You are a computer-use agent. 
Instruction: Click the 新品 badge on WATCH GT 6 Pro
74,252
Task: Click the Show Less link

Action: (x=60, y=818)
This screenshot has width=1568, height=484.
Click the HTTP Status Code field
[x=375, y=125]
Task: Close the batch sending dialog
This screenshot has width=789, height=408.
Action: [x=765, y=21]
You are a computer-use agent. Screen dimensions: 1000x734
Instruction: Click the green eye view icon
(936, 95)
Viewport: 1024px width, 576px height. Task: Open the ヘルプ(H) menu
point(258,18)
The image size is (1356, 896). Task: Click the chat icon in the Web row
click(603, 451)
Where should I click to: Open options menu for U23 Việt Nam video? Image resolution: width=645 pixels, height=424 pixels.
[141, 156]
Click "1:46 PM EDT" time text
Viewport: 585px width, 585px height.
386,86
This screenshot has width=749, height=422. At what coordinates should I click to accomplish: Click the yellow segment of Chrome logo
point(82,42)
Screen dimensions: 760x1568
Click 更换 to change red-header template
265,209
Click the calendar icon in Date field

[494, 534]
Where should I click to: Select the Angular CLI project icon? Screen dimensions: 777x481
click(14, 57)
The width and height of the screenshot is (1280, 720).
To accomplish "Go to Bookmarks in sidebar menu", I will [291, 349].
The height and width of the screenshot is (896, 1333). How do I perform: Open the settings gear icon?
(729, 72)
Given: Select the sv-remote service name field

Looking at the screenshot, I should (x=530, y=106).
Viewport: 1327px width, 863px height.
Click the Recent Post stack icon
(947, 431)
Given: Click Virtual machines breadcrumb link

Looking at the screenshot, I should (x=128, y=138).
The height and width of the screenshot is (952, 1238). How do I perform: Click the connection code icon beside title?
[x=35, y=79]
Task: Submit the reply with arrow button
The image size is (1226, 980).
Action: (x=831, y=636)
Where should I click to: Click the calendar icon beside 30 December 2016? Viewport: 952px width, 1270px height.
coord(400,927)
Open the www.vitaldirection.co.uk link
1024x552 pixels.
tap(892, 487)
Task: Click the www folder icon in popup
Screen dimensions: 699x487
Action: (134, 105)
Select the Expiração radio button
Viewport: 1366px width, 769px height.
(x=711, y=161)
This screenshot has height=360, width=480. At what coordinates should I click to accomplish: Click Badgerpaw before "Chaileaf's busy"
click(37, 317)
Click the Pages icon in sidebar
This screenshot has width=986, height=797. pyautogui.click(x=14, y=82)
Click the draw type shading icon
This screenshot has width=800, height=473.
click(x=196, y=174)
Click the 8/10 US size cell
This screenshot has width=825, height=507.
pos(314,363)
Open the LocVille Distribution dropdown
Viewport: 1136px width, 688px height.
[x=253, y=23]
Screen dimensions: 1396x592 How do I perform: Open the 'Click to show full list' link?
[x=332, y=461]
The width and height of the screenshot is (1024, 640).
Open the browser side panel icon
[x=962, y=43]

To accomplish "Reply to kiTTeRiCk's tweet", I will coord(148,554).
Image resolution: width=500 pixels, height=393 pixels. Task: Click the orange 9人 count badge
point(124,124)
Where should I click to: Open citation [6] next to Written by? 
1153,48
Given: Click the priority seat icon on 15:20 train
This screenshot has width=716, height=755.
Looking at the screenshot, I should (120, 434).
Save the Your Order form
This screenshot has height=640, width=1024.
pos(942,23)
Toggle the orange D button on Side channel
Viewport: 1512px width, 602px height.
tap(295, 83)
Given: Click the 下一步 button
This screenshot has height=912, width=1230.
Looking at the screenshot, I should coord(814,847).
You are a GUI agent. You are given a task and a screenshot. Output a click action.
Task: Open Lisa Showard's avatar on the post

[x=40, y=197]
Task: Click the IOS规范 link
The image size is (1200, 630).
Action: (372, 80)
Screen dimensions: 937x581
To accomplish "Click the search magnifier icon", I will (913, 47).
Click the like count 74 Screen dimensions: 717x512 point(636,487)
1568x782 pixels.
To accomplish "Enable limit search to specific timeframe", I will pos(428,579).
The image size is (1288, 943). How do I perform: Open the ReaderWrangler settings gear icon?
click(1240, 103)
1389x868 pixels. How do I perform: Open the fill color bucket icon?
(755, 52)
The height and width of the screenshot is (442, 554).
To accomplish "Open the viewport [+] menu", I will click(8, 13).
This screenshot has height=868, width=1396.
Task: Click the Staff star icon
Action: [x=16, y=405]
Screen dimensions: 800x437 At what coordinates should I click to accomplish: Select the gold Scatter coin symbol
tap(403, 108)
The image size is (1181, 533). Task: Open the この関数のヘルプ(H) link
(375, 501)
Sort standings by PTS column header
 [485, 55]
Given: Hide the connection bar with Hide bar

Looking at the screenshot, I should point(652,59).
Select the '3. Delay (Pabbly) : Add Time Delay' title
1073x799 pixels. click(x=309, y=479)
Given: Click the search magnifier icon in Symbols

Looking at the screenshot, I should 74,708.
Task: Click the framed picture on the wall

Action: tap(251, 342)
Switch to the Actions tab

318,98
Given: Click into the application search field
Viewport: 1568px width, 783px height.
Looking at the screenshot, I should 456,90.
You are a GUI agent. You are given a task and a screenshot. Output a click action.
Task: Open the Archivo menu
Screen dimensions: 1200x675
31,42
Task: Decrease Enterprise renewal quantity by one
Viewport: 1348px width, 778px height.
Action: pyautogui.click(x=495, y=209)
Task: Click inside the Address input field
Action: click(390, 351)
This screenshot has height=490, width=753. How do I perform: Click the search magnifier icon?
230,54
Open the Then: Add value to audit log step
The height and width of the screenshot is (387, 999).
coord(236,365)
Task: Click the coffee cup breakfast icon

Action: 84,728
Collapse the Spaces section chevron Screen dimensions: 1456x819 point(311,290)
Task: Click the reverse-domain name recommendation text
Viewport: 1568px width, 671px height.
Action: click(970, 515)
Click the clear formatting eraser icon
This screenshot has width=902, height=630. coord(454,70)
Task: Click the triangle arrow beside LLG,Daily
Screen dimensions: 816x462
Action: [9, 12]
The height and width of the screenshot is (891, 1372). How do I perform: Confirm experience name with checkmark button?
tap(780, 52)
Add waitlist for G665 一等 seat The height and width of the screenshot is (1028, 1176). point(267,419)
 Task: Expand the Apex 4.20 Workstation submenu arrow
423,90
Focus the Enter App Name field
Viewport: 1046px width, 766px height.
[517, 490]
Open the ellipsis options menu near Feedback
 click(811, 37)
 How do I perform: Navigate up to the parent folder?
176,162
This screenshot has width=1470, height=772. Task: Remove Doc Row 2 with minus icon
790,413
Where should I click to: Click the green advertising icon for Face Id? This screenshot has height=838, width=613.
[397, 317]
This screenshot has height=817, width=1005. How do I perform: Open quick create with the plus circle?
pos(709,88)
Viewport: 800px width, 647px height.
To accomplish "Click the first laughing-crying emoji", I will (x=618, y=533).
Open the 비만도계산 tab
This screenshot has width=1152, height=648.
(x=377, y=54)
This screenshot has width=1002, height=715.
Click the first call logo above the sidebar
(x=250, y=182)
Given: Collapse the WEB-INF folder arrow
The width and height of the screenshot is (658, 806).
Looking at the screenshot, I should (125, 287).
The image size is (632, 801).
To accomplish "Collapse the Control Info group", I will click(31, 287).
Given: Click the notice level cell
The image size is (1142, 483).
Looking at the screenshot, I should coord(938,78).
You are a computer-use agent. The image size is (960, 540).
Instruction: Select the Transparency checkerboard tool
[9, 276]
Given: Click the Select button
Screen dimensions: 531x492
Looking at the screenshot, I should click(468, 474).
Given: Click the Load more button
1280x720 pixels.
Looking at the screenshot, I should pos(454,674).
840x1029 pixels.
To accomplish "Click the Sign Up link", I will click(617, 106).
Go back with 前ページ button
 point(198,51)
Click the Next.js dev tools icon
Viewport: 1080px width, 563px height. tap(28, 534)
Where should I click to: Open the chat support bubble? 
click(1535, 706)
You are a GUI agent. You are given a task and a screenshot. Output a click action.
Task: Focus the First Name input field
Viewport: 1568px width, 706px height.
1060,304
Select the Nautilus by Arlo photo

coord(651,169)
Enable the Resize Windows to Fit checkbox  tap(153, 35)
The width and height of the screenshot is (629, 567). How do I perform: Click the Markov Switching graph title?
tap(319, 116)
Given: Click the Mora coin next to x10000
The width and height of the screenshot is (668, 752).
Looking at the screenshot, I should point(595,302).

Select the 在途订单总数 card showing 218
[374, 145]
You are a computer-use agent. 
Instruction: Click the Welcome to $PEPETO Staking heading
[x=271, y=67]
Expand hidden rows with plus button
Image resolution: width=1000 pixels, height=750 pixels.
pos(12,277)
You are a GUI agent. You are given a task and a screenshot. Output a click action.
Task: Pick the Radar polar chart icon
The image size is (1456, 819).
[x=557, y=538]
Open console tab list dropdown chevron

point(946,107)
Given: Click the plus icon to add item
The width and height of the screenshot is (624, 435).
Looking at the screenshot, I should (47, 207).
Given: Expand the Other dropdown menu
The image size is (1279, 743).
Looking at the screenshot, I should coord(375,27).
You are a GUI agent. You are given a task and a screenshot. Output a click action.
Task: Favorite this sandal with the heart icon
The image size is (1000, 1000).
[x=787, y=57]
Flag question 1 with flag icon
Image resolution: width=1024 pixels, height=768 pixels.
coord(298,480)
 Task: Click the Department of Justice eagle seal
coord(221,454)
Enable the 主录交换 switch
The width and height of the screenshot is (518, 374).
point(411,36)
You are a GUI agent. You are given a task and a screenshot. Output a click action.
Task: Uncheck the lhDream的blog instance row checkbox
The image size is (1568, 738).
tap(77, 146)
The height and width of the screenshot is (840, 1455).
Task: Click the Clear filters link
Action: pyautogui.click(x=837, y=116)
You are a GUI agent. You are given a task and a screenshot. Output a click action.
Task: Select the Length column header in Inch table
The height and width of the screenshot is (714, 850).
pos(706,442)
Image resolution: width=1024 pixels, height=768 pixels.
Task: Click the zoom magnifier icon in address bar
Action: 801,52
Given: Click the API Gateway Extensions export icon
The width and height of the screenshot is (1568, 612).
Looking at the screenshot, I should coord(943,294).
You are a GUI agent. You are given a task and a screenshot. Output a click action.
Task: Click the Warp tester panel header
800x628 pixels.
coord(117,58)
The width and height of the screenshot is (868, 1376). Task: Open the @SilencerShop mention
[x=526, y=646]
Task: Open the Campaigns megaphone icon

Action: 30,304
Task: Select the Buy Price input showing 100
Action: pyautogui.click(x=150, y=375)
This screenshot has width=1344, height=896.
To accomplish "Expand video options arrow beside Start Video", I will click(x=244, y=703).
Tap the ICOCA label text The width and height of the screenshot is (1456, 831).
##############################
● **TASK**: Convert the lines of the rows from the line with "Open the 비만도계산 tab" to the line with "point(946,107)" into a Markdown table with the columns No. and Line. Number each line in order and leave out blank lines.

● **COMPLETED TASK**:
| No. | Line |
|---|---|
| 1 | Open the 비만도계산 tab |
| 2 | This screenshot has width=1152, height=648. |
| 3 | (x=377, y=54) |
| 4 | This screenshot has width=1002, height=715. |
| 5 | Click the first call logo above the sidebar |
| 6 | (x=250, y=182) |
| 7 | Given: Collapse the WEB-INF folder arrow |
| 8 | The width and height of the screenshot is (658, 806). |
| 9 | Looking at the screenshot, I should (125, 287). |
| 10 | The image size is (632, 801). |
| 11 | To accomplish "Collapse the Control Info group", I will click(31, 287). |
| 12 | Given: Click the notice level cell |
| 13 | The image size is (1142, 483). |
| 14 | Looking at the screenshot, I should coord(938,78). |
| 15 | You are a computer-use agent. The image size is (960, 540). |
| 16 | Instruction: Select the Transparency checkerboard tool |
| 17 | [9, 276] |
| 18 | Given: Click the Select button |
| 19 | Screen dimensions: 531x492 |
| 20 | Looking at the screenshot, I should click(468, 474). |
| 21 | Given: Click the Load more button |
| 22 | 1280x720 pixels. |
| 23 | Looking at the screenshot, I should pos(454,674). |
| 24 | 840x1029 pixels. |
| 25 | To accomplish "Click the Sign Up link", I will click(617, 106). |
| 26 | Go back with 前ページ button |
| 27 |  point(198,51) |
| 28 | Click the Next.js dev tools icon |
| 29 | Viewport: 1080px width, 563px height. tap(28, 534) |
| 30 | Where should I click to: Open the chat support bubble?  |
| 31 | click(1535, 706) |
| 32 | You are a GUI agent. You are given a task and a screenshot. Output a click action. |
| 33 | Task: Focus the First Name input field |
| 34 | Viewport: 1568px width, 706px height. |
| 35 | 1060,304 |
| 36 | Select the Nautilus by Arlo photo |
| 37 | coord(651,169) |
| 38 | Enable the Resize Windows to Fit checkbox  tap(153, 35) |
| 39 | The width and height of the screenshot is (629, 567). How do I perform: Click the Markov Switching graph title? |
| 40 | tap(319, 116) |
| 41 | Given: Click the Mora coin next to x10000 |
| 42 | The width and height of the screenshot is (668, 752). |
| 43 | Looking at the screenshot, I should point(595,302). |
| 44 | Select the 在途订单总数 card showing 218 |
| 45 | [374, 145] |
| 46 | You are a computer-use agent.  |
| 47 | Instruction: Click the Welcome to $PEPETO Staking heading |
| 48 | [x=271, y=67] |
| 49 | Expand hidden rows with plus button |
| 50 | Image resolution: width=1000 pixels, height=750 pixels. |
| 51 | pos(12,277) |
| 52 | You are a GUI agent. You are given a task and a screenshot. Output a click action. |
| 53 | Task: Pick the Radar polar chart icon |
| 54 | The image size is (1456, 819). |
| 55 | [x=557, y=538] |
| 56 | Open console tab list dropdown chevron |
| 57 | point(946,107) |